Zwyczaje znającego Rosję Europejczyka i konserwatywnych, zatopionych we
własnej kulturze miejscowych stanowią dwa odrębne światy, splątane
tylko i wyłącznie za sprawą wojennej zawieruchy. To jeden z wymiarów, w
którym widać jak niszczycielskim żywiołem jest wojna – nie tylko w
sensie, fizycznym, namacalnym, odbierając ludzkie życie czy niszcząc
dobytek, ale także w sensie moralnym i kulturowym, rujnując porządek i
chwiejną równowagę między uświęconą lokalną tradycją, religią a
zwyczajami rosyjskiej metropolii. Jest tu widoczne napięcie miedzy
normami zachowywanymi i zawieszonymi, tymi, które są ważne bez względu
na wszystko, a tymi, które schodzą w cień w obliczu możliwej śmierci.
Przekłada się to choćby na obecny w Dzienniku snajpera wątek miłosny.
Dokumentalna strona wspomnień stanowi ponadto sugestywny, przekonujący
opis walczącego o wolność narodu, ze swą historią, symboliką, mitologią i
bohaterami, a także z wyrazistym wrogiem. W pewnym sensie jest to więc
także opowieść o słabej, chwiejącej się, rozdartej Rosji znajdującej się
na zakręcie między upadłym już imperializmem sowieckim, a mającym się
dopiero narodzić współczesnym imperializmem ery Putina.
W warstwie literackiej Dziennik
snajpera również robi bardzo interesujące wrażenie. Choć miejscami
widać brak porządnej redakcji, choć rażą zdarzające powtórzenia, truizmy
i myśli przytaczane za każdym razem w ten sam sposób, nie można odmówić
autorowi literackiego talentu. Reporterskie oko uzupełnione zostaje
ręką posługującą się piórem bardziej niż sprawnie. Wilk bardzo płynnie
potrafi przejść od rzeczowego, twardego opisu do fragmentów bardziej
nastrojowych, wręcz lirycznych. Dziennik ma zatem w równym stopniu
charakter relacji z wojennych perypetii autora, jak i pamiętnika
bardziej osobistego, w którym dzieli się on swoimi przemyśleniami i
emocjami. Ta zaangażowana, w pewnym sensie romantyczna strona stanowi
wyraźną tekstu. Antyrosyjskość (także w kontekście politycznego życia w
Polsce połowy lat 90.), umiłowanie wolności, przywiązanie do wartości, a
przede wszystkim ogromny szacunek i przyjaźń z Czeczeńcami zrodzone w
braterstwie broni biją ze stron tej książki, nadają jej autentyczności.

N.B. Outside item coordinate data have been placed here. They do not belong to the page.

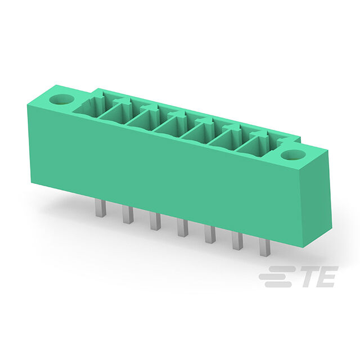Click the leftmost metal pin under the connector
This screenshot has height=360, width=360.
click(x=101, y=208)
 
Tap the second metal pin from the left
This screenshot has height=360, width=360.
click(x=128, y=214)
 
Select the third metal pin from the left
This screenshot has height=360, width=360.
click(x=155, y=221)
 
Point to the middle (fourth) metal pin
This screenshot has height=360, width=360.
click(x=183, y=228)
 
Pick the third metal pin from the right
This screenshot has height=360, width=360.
click(x=210, y=235)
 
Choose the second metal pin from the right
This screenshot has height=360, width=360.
click(x=237, y=241)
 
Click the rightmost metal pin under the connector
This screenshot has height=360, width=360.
click(x=265, y=248)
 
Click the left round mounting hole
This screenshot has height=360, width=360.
click(x=62, y=100)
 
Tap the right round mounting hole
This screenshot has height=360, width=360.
click(x=293, y=156)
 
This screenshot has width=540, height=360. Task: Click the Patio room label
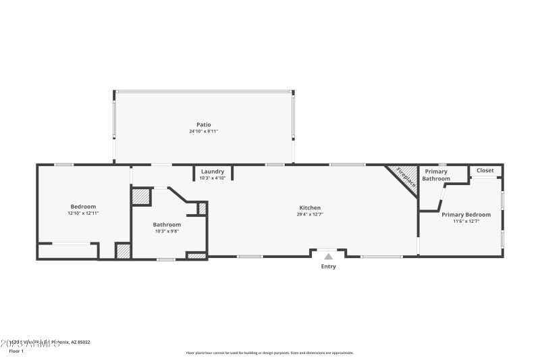[203, 124]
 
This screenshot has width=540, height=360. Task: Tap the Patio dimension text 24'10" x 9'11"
[203, 131]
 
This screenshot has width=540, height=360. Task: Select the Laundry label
[213, 172]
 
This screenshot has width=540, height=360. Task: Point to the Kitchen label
[310, 207]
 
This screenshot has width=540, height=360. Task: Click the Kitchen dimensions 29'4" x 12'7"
[310, 215]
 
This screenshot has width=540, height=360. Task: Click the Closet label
[485, 170]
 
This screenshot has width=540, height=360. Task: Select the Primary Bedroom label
[466, 214]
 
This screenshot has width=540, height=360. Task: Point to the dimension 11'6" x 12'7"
[466, 222]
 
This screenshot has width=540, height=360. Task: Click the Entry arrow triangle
[328, 256]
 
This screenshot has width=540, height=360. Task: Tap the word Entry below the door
[328, 266]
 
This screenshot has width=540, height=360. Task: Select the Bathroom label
[167, 224]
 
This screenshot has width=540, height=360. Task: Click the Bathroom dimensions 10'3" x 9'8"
[167, 231]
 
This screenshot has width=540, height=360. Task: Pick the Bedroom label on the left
[83, 206]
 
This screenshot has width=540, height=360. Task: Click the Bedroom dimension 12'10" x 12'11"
[83, 213]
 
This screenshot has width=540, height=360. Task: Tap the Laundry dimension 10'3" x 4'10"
[213, 178]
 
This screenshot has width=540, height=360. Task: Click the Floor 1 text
[16, 351]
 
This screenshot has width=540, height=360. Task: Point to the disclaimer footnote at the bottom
[269, 353]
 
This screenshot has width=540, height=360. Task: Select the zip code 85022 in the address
[84, 342]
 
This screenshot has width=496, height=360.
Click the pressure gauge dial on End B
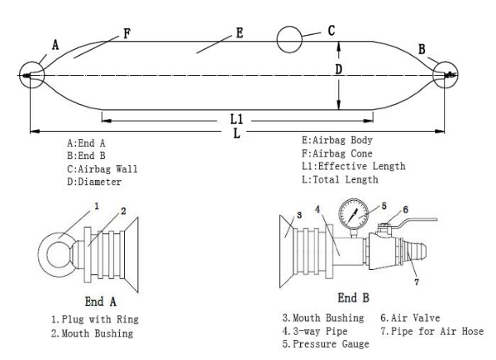click(353, 214)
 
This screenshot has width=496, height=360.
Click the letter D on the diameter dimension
click(338, 69)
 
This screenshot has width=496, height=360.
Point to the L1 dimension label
click(237, 119)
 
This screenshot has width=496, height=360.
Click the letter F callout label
click(127, 33)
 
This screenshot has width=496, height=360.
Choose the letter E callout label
click(239, 32)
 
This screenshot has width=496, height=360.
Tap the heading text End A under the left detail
click(101, 302)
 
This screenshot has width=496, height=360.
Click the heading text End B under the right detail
click(353, 298)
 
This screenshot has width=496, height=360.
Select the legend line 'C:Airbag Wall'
click(103, 169)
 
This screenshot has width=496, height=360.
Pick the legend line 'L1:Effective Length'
click(353, 167)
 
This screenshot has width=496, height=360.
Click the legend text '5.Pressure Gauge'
click(326, 344)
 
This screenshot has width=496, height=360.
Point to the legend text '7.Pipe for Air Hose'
click(432, 331)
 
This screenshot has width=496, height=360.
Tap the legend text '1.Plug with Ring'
click(95, 319)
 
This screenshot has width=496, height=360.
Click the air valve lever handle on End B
click(418, 220)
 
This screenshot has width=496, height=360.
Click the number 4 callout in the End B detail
click(318, 209)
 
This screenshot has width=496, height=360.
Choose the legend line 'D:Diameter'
click(94, 182)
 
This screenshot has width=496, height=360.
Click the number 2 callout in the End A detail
click(123, 211)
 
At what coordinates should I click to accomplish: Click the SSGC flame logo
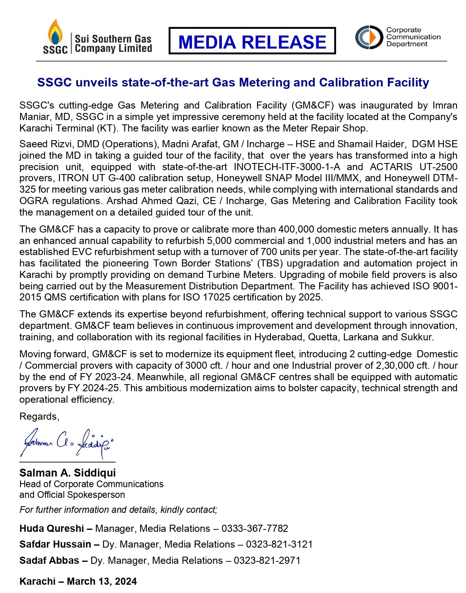55,36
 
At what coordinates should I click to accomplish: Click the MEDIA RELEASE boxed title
252,41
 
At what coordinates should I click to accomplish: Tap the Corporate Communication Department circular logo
369,37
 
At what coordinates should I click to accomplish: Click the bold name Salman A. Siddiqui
68,473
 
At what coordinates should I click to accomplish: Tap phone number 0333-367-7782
255,528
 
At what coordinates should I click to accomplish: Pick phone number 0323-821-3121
279,544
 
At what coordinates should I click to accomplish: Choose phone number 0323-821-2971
267,560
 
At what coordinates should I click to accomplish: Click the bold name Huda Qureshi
52,528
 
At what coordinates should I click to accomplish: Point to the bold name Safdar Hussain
55,544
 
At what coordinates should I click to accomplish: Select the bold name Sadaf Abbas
49,560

Nie ma tu cyzelowania, kompromisów, czy ważenia opinii, jest wojna
oglądana oczami człowieka, który w pewnym momencie miał dość stania z
boku.
Lektura Dziennika snajpera rodzi
jednak pewne wątpliwości. O sobie autor pisze na pozór niewiele –
historia zaczyna się i urywa dość nagle, miejscami jedynie wtrącane są
pewne wątki autobiograficzne w szerszym niż czeczeński kontekście.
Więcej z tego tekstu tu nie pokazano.